Anyway, that's why we are going to begin attending the Unitarian Church soon. Unfortunately, my wife has been in the hospital recently and is still fighting off the secondary infection she picked up there, so we will begin to go when she's in better health. But, out of curiosity, Cathy, what would be different about your new church than what the Unitarian church offers?

And, in response to Dave's observation that "aren't all Unitarians Democrats?" I'd say, definitively, "no!" At least not at the church on East 21st St.

Cathy, I would, however, be interested in joining a regularly scheduled discussion group that would embrace all things from philosophy to politics.

jrwilheim said...

There are plenty of religious groups out there that are unabashedly liberal. They don't tend to get the same kind of following or attention, though, because they often are more intersted in politics than in doing any of the other things people turn to a religion to do for them, like helping them make sense out of the slings and arrows of outrageous fortune. People don't go to church or synagogue to hear how they should vote on House bill 8056; tey go to church or synagogue to find comfort in their own sufferings.
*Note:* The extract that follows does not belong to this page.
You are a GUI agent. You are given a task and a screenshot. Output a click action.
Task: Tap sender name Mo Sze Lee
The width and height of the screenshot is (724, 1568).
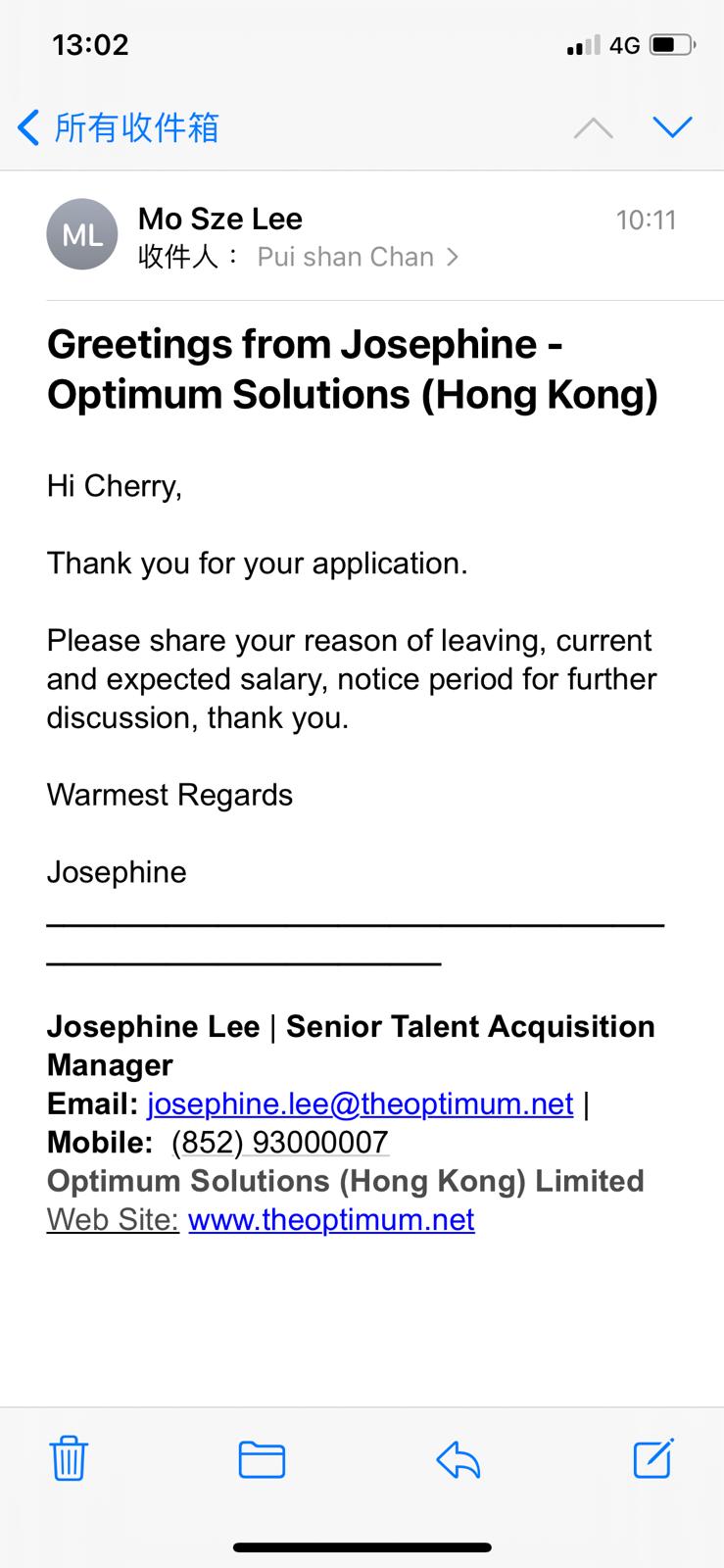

If the mainline churches have suffered a decline over the past 40 years, it's because they've failed to understand that.

Cathy Wilheim said...

If churches are only for people who are in trouble, how do you explain the successful (both materially and spiritually) people who are pillars of them? To me, church is where I go to think about how to live a better life and to provide a center for my philanthropy.

I'm not really suggesting that a new church needs to be formed, just that the church structure is an excellent paradigm for creating a political movement. We've seen that in the religious right.

I don't know of any liberal church that provides its parishioners with voting guides in the way that so many conservative churches do. And I've never seen one of those guides that recommends that a Democrat be voted for, even when the Democrat is anti-choice and anti-gay. Somehow, the church always finds the Republican to be sufficiently compelling that the Democrat is bypassed.

I've never attended a Unitarian service. I'll have to look into that in the new year.

jrwilheim said...

I think you're overly focused on financial trouble. Wealthy people can still suffer disease despite being good people, have children die or go missing, undergo psychological stress.

I am not suggesting that churches and synagogues should not be centers of charity and good works. What I am not just suggesting, but flat-out saying, is that churches that refuse to perform their primary responsibility--of giving their members an overarching view of the world and help understanding their place in it--are not likely to survive over the long term. I don't need synagogue to be just another place that rehashes what's on the New York Times editorial page.

As for voting guides--no, I haven't seen them either. But I've been in liberal congregations that did everything but. I became truly disgusted with a synagogue in New York where practically every speech by the rabbi dealt with the Iraq war. She established a practice of reading the names of the dead and having people stand for them. At one point, she went on sabbatical, and when she came back, she made a point of saying how she had been "looking forward" to this moment--as though the Upper West side had afforded her no opportunities to pursue her liberal politics during her time off. What rubbish.

It says a lot that we never refer to people like Al Sharpton and Jesse Jackson as "the religious left." I've never heard one person on the left suggest that Al Sharpton's involvement in poltiics is inappropriate on the grounds that he's a man of the cloth. People only seem to conclude there's too much religion in politics when it's politics they disapprove of.